Description of the task:
Copy these lines word for word.

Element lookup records
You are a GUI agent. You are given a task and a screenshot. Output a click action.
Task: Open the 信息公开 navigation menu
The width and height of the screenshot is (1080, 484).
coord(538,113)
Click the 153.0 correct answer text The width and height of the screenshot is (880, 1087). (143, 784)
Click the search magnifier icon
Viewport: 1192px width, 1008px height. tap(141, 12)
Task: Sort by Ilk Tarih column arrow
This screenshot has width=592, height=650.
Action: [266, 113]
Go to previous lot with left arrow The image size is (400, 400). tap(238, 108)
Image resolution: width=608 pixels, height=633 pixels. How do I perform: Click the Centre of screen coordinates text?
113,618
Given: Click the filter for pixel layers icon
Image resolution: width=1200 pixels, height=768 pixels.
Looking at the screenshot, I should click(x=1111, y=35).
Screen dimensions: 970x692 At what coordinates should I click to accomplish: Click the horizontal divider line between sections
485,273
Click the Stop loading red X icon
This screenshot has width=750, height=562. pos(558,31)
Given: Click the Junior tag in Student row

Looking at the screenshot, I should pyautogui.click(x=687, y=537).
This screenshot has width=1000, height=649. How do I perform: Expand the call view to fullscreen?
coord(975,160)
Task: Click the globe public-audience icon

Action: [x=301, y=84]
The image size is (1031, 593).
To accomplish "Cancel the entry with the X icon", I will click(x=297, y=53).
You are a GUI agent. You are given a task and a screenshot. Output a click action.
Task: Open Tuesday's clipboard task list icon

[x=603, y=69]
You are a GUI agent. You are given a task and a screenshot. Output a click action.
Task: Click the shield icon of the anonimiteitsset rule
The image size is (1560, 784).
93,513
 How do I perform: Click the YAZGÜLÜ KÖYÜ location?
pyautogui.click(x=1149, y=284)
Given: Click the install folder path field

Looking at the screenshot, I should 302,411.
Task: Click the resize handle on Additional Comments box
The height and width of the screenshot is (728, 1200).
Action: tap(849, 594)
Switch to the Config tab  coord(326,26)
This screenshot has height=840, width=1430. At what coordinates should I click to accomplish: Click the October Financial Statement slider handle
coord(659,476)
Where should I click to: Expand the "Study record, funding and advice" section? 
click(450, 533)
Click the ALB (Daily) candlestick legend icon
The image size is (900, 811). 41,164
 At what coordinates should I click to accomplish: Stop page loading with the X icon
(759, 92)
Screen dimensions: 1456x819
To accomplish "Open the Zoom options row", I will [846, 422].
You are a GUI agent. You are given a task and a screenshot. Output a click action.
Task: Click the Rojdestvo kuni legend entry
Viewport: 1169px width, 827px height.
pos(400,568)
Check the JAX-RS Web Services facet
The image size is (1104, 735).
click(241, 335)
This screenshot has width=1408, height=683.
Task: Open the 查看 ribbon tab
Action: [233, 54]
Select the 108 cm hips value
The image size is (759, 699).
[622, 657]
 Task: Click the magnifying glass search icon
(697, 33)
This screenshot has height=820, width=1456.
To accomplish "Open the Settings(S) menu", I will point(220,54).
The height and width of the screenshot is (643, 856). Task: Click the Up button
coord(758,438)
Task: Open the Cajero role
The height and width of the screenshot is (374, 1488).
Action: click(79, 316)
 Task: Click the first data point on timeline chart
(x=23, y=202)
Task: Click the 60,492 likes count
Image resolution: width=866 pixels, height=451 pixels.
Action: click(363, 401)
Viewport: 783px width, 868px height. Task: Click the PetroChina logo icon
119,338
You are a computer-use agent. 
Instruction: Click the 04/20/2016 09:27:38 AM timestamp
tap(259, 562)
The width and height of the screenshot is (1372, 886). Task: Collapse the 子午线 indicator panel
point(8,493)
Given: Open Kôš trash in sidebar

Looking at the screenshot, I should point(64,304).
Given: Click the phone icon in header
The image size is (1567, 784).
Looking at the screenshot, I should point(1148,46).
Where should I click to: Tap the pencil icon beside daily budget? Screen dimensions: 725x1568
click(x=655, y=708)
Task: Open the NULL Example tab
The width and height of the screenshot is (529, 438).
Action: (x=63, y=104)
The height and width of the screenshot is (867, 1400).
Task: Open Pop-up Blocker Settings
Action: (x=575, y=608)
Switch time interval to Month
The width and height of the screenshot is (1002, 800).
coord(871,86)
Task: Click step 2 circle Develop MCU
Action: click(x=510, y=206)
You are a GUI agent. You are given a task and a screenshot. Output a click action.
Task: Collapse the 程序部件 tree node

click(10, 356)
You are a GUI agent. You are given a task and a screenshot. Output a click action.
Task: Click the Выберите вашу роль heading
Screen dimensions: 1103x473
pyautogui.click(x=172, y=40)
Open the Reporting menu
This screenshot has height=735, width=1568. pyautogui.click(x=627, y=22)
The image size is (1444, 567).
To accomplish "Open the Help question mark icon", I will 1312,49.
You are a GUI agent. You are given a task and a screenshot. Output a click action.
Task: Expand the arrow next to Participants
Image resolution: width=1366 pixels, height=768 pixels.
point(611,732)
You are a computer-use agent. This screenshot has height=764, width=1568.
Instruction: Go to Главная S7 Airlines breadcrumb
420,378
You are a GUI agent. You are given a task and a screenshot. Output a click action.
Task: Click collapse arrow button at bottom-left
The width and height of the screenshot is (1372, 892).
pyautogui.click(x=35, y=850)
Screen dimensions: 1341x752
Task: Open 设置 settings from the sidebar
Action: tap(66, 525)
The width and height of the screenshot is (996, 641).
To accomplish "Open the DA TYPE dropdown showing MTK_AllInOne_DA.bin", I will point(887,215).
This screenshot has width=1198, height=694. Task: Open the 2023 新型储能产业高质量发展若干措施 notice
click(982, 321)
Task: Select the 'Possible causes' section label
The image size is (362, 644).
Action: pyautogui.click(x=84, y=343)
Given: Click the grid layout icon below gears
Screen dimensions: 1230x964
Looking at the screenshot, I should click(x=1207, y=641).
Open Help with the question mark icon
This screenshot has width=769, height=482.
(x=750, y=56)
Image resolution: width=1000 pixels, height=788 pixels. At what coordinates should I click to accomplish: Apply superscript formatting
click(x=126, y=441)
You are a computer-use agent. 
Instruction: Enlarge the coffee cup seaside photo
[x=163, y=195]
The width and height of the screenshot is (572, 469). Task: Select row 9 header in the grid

Exercise result:
You are a GUI agent. You are given a task and a screenshot. Output a click action.
Task: Open the 信息公开 navigation menu
The width and height of the screenshot is (1080, 484).
coord(538,113)
Click the 153.0 correct answer text The width and height of the screenshot is (880, 1087). (143, 784)
Click the search magnifier icon
Viewport: 1192px width, 1008px height. tap(141, 12)
Task: Sort by Ilk Tarih column arrow
This screenshot has width=592, height=650.
Action: [266, 113]
Go to previous lot with left arrow The image size is (400, 400). tap(238, 108)
Image resolution: width=608 pixels, height=633 pixels. How do I perform: Click the Centre of screen coordinates text?
113,618
Given: Click the filter for pixel layers icon
Image resolution: width=1200 pixels, height=768 pixels.
Looking at the screenshot, I should click(x=1111, y=35).
Screen dimensions: 970x692 At what coordinates should I click to accomplish: Click the horizontal divider line between sections
485,273
Click the Stop loading red X icon
This screenshot has width=750, height=562. pos(558,31)
Given: Click the Junior tag in Student row

Looking at the screenshot, I should pyautogui.click(x=687, y=537).
This screenshot has width=1000, height=649. How do I perform: Expand the call view to fullscreen?
coord(975,160)
Task: Click the globe public-audience icon

Action: [x=301, y=84]
The image size is (1031, 593).
To accomplish "Cancel the entry with the X icon", I will click(x=297, y=53).
You are a GUI agent. You are given a task and a screenshot. Output a click action.
Task: Open Tuesday's clipboard task list icon

[x=603, y=69]
You are a GUI agent. You are given a task and a screenshot. Output a click action.
Task: Click the shield icon of the anonimiteitsset rule
The image size is (1560, 784).
93,513
 How do I perform: Click the YAZGÜLÜ KÖYÜ location?
pyautogui.click(x=1149, y=284)
Given: Click the install folder path field

Looking at the screenshot, I should 302,411.
Task: Click the resize handle on Additional Comments box
The height and width of the screenshot is (728, 1200).
Action: tap(849, 594)
Switch to the Config tab  coord(326,26)
This screenshot has height=840, width=1430. At what coordinates should I click to accomplish: Click the October Financial Statement slider handle
coord(659,476)
Where should I click to: Expand the "Study record, funding and advice" section? 
click(450, 533)
Click the ALB (Daily) candlestick legend icon
The image size is (900, 811). 41,164
 At what coordinates should I click to accomplish: Stop page loading with the X icon
(759, 92)
Screen dimensions: 1456x819
To accomplish "Open the Zoom options row", I will [846, 422].
You are a GUI agent. You are given a task and a screenshot. Output a click action.
Task: Click the Rojdestvo kuni legend entry
Viewport: 1169px width, 827px height.
pos(400,568)
Check the JAX-RS Web Services facet
The image size is (1104, 735).
click(241, 335)
This screenshot has width=1408, height=683.
Task: Open the 查看 ribbon tab
Action: [233, 54]
Select the 108 cm hips value
The image size is (759, 699).
[622, 657]
 Task: Click the magnifying glass search icon
(697, 33)
This screenshot has height=820, width=1456.
To accomplish "Open the Settings(S) menu", I will point(220,54).
The height and width of the screenshot is (643, 856). Task: Click the Up button
coord(758,438)
Task: Open the Cajero role
The height and width of the screenshot is (374, 1488).
Action: click(79, 316)
 Task: Click the first data point on timeline chart
(x=23, y=202)
Task: Click the 60,492 likes count
Image resolution: width=866 pixels, height=451 pixels.
Action: click(363, 401)
Viewport: 783px width, 868px height. Task: Click the PetroChina logo icon
119,338
You are a computer-use agent. 
Instruction: Click the 04/20/2016 09:27:38 AM timestamp
tap(259, 562)
The width and height of the screenshot is (1372, 886). Task: Collapse the 子午线 indicator panel
point(8,493)
Given: Open Kôš trash in sidebar

Looking at the screenshot, I should point(64,304).
Given: Click the phone icon in header
The image size is (1567, 784).
Looking at the screenshot, I should point(1148,46).
Where should I click to: Tap the pencil icon beside daily budget? Screen dimensions: 725x1568
click(x=655, y=708)
Task: Open the NULL Example tab
The width and height of the screenshot is (529, 438).
Action: (x=63, y=104)
The height and width of the screenshot is (867, 1400).
Task: Open Pop-up Blocker Settings
Action: (x=575, y=608)
Switch time interval to Month
The width and height of the screenshot is (1002, 800).
coord(871,86)
Task: Click step 2 circle Develop MCU
Action: click(x=510, y=206)
You are a GUI agent. You are given a task and a screenshot. Output a click action.
Task: Collapse the 程序部件 tree node

click(10, 356)
You are a GUI agent. You are given a task and a screenshot. Output a click action.
Task: Click the Выберите вашу роль heading
Screen dimensions: 1103x473
pyautogui.click(x=172, y=40)
Open the Reporting menu
This screenshot has height=735, width=1568. pyautogui.click(x=627, y=22)
The image size is (1444, 567).
To accomplish "Open the Help question mark icon", I will 1312,49.
You are a GUI agent. You are given a task and a screenshot. Output a click action.
Task: Expand the arrow next to Participants
Image resolution: width=1366 pixels, height=768 pixels.
point(611,732)
You are a computer-use agent. This screenshot has height=764, width=1568.
Instruction: Go to Главная S7 Airlines breadcrumb
420,378
You are a GUI agent. You are given a task and a screenshot. Output a click action.
Task: Click collapse arrow button at bottom-left
The width and height of the screenshot is (1372, 892).
pyautogui.click(x=35, y=850)
Screen dimensions: 1341x752
Task: Open 设置 settings from the sidebar
Action: tap(66, 525)
The width and height of the screenshot is (996, 641).
To accomplish "Open the DA TYPE dropdown showing MTK_AllInOne_DA.bin", I will point(887,215).
This screenshot has width=1198, height=694. Task: Open the 2023 新型储能产业高质量发展若干措施 notice
click(982, 321)
Task: Select the 'Possible causes' section label
The image size is (362, 644).
Action: pyautogui.click(x=84, y=343)
Given: Click the grid layout icon below gears
Screen dimensions: 1230x964
Looking at the screenshot, I should click(x=1207, y=641).
Open Help with the question mark icon
This screenshot has width=769, height=482.
(x=750, y=56)
Image resolution: width=1000 pixels, height=788 pixels. At what coordinates should I click to accomplish: Apply superscript formatting
click(x=126, y=441)
You are a computer-use agent. 
Instruction: Enlarge the coffee cup seaside photo
[x=163, y=195]
The width and height of the screenshot is (572, 469). Task: Select row 9 header in the grid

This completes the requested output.